Ontario High graduate Victor Glover went aboard the International Space Station this week.
A commander in the U.S. Navy, Glover was accepted by the National Aeronautics and Space Administration as an astronaut in June 2013. After completing training as a member of Astronaut Group 21 in 2015, he succeeded in being designated as a member of the first commercial crew of astronauts to be sent into space.
Born in Pomona on April 30, 1976, Glover attended Ontario High School, where he was both a quarterback and running back for the Jaguars and a member of the wrestling team. He graduated in 1994, having been recognized as Ontario High’s athlete of the year. He attended California Polytechnic State University in San Luis Obispo on a wrestling scholarship. He was a member of the Phi Beta Sigma fraternity, graduating with a bachelor of science degree in general engineering in 1999.
Glover joined the U.S. Navy, completing advanced flight training in 2001. He subsequently trained as a member of the Marine Fleet Replacement Squadron, flying the F/A-18C aircraft. He was deployed aboard the USS John F. Kennedy during Operation Iraqi Freedom after he was assigned in 2003 to Strike Fighter Squadron 34, stationed in Norfolk, Virginia.
After his tour in the Gulf of Oman aboard the USS John F. Kennedy came to an end, Glover was assigned by the Navy to some cross-service training as a student at the Air Force Test Pilot School. Upon his graduation in 2007, he was designated a test pilot, and served a stint with Air Test and Evaluation Squadron 31, based at the Naval Air Weapons Station China Lake.
In 2011, Glover was given a billet as the department head for Strike-Fighter Squadron 195, stationed at the Naval Air Facility in Atsugi, Japan, and then deployed aboard the USS George Washington.
With the Navy, Glover flew 24 separate combat missions and made over 400 carrier landings.

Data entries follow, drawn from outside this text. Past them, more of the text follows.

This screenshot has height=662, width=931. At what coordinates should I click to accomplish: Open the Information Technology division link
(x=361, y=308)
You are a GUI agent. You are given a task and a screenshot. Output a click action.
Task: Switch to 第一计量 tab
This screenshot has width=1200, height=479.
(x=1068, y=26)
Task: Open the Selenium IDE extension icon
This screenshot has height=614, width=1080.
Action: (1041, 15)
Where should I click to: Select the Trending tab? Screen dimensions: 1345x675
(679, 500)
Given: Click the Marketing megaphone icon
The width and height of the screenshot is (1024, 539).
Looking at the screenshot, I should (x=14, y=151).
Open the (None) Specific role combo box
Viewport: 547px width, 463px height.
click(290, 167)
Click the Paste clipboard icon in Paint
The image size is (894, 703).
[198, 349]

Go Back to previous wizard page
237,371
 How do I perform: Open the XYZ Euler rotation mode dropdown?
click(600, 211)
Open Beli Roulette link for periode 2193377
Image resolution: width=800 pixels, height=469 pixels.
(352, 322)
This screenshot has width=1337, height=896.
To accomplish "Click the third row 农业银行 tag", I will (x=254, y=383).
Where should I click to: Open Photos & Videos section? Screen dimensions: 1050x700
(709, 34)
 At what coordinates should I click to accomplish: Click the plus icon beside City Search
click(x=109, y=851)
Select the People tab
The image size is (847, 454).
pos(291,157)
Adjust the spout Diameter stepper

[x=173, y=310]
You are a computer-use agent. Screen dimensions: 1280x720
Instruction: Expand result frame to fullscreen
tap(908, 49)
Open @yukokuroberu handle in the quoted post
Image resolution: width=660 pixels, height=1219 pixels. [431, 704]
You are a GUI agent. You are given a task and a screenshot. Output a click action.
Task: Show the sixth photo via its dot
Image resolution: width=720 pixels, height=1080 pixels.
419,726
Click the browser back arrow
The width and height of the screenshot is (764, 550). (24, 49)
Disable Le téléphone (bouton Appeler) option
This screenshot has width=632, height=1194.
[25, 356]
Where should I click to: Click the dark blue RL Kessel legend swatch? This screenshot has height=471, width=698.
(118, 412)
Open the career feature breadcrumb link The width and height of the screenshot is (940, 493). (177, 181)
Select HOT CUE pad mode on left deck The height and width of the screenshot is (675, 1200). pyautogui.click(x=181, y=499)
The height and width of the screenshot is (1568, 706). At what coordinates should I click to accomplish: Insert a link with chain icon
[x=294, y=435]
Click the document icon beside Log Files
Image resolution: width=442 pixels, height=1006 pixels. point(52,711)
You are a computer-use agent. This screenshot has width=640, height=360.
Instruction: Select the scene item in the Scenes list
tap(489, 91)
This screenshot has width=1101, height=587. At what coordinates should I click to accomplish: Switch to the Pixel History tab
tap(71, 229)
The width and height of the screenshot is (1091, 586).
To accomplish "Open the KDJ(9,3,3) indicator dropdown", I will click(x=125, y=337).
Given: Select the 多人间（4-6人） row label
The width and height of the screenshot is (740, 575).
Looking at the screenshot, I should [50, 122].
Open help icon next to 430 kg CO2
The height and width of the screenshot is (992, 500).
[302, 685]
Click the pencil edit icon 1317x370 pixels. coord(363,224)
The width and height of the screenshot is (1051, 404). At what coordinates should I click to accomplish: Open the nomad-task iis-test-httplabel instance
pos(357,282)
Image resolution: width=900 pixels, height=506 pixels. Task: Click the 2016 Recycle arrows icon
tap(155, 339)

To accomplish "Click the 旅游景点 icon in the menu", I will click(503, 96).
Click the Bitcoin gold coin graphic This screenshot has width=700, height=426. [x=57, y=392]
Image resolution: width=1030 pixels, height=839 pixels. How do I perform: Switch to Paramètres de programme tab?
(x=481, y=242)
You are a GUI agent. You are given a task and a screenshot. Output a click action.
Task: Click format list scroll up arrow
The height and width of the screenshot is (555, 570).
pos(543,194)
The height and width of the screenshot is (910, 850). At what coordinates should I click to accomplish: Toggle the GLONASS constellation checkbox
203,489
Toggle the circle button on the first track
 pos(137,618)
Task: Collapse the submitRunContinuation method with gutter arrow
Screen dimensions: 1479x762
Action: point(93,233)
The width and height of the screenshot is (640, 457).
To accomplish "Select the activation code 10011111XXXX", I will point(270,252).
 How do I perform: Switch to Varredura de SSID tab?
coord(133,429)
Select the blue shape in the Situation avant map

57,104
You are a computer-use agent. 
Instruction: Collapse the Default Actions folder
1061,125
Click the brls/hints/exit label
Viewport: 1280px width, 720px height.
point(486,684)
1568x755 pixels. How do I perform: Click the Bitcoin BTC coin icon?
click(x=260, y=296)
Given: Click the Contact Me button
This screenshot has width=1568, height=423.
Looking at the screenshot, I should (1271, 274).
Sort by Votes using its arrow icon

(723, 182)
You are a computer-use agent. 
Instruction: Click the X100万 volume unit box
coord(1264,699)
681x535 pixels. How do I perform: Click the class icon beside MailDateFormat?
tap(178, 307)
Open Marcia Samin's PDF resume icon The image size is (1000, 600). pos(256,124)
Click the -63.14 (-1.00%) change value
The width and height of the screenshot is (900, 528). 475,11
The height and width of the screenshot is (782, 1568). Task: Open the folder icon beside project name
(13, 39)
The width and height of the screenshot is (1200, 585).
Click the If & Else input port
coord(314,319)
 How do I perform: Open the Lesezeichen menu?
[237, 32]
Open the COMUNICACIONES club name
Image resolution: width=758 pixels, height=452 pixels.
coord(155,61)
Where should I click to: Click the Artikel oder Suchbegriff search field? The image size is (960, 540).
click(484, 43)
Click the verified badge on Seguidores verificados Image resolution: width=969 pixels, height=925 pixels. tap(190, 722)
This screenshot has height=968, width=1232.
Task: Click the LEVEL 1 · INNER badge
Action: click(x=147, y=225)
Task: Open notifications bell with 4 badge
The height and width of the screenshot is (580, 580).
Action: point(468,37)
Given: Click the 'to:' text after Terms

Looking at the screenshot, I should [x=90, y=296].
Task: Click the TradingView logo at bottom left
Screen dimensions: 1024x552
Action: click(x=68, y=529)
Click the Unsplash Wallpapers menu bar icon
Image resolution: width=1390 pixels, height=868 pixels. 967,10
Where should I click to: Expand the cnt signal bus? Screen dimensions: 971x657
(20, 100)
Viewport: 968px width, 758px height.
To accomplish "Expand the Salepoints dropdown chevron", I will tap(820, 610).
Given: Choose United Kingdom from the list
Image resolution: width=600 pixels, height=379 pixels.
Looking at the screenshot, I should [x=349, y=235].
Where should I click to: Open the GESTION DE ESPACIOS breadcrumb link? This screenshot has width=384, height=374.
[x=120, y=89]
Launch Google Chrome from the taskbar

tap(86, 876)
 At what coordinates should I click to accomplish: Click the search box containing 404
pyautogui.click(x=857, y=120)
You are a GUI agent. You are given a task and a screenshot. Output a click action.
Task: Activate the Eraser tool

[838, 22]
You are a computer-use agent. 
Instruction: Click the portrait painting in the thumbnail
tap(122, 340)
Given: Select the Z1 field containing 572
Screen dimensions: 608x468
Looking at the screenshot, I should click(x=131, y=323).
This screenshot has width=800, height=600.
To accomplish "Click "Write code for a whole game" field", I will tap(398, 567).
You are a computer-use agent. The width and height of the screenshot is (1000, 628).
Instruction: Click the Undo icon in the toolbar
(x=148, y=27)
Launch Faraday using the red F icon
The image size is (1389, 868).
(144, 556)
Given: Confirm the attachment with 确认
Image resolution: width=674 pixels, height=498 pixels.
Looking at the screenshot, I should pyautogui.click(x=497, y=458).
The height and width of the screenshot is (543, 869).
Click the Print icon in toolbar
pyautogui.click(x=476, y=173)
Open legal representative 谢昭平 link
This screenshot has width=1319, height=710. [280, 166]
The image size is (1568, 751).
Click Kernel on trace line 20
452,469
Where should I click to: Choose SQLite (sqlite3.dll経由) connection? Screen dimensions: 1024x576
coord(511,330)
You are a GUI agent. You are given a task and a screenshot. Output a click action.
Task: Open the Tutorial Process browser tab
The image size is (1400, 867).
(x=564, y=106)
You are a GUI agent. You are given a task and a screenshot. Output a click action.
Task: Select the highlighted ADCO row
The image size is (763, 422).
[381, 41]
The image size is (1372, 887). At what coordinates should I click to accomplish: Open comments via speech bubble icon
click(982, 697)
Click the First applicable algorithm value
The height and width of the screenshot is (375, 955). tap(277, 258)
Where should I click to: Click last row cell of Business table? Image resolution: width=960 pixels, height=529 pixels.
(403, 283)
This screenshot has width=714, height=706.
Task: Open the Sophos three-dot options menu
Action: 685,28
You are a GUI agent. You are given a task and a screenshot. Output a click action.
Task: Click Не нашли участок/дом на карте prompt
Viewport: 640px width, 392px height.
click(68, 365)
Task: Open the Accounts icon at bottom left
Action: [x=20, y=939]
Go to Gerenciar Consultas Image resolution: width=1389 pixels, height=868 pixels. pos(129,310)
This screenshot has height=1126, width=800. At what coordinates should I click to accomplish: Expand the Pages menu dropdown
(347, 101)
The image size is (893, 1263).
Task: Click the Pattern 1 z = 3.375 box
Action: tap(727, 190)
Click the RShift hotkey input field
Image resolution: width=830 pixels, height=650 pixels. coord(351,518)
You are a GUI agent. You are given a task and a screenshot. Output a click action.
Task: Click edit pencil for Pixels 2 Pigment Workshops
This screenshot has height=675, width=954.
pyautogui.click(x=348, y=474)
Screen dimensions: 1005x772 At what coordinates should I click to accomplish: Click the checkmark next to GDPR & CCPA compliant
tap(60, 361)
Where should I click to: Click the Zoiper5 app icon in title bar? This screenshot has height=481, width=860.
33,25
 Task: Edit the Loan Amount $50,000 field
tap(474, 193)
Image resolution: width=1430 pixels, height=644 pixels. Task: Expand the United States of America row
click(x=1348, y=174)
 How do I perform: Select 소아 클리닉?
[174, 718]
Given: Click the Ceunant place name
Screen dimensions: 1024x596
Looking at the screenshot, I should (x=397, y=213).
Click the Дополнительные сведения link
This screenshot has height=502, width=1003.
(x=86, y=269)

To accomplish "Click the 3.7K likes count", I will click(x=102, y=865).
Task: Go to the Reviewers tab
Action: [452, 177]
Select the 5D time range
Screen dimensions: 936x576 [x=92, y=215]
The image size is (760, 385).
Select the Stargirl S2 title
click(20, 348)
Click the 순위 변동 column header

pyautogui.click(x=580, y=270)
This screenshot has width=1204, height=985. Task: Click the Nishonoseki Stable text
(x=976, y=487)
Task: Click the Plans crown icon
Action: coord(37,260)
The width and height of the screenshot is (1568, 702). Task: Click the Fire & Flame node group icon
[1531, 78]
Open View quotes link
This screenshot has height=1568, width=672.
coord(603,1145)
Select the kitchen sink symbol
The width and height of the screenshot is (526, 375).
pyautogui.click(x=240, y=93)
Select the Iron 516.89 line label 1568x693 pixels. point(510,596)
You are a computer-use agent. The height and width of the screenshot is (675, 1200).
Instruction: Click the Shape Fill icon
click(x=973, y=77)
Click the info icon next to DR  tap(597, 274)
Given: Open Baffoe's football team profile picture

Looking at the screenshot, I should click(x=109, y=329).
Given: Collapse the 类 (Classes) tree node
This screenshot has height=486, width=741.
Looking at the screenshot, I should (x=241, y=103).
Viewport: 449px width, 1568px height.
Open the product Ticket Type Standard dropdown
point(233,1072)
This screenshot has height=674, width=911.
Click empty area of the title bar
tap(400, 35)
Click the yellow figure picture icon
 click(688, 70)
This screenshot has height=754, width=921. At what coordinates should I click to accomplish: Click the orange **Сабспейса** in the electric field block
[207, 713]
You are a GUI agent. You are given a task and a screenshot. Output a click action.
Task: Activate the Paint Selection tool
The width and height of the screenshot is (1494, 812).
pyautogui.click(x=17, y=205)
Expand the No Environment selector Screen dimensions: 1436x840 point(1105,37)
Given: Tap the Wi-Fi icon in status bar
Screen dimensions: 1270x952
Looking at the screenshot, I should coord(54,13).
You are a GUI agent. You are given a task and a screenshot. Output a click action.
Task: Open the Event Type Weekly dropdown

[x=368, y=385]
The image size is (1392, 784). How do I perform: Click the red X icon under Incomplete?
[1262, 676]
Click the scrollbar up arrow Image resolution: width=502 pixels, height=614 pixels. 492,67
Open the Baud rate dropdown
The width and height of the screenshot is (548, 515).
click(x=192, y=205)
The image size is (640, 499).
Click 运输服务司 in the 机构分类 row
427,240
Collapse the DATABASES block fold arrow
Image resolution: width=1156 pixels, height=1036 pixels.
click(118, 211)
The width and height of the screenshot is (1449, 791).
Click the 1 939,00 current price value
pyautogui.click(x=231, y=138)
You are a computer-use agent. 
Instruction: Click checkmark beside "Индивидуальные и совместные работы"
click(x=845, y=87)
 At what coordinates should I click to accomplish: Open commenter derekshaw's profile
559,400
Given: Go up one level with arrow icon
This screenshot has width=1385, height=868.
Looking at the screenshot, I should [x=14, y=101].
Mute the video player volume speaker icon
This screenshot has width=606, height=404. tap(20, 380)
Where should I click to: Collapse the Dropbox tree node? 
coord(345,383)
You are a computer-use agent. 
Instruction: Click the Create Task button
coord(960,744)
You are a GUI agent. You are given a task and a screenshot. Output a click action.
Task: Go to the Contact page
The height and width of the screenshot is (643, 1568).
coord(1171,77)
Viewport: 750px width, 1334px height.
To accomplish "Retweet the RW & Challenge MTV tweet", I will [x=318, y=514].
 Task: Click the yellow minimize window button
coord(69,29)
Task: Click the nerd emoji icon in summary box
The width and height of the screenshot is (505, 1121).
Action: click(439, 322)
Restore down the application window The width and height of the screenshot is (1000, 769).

In 2012 Glover went to work as a legislative fellow on the personal staff of Senator and Republican presidential nominee John McCain. His connection to McCain assisted him in being selected in 2013 to be a member of the National Aeronautics and Space Administration’s Astronaut program.
Glover possesses three master’s degrees, one in flight test engineering, one in systems engineering, and one in military operation art and science. He is married to Dionna Odom Glover, with whom he has four children.
As part of the private sector’s first manned foray into space exploration, Glover was part of SpaceX’s flight carrying three others – physicist Shannon Walker, Japanese astronaut Soichi Noguchi and United States Space Force Colonel Michael Scott Hopkins – to the space station. SpaceX – an acronym for Space Exploration Technologies Corporation – is a transportation services company founded in 2002 by Elon Musk for the purpose of reducing space transportation costs, with the primary goal of enabling the eventual colonization of Mars. On Sunday, Glover, Walker, Noguchi and Hopkins, secured inside a SpaceX Dragon, a reusable cargo space capsule developed by Musk’s team of aerospace engineers, blasted off from Cape Canaveral by means of a Falcon rocket. After a flight that lasted 27-and-a-half hours, the crew docked with the international space station at 11:01 p.m. Eastern Standard Time on Monday.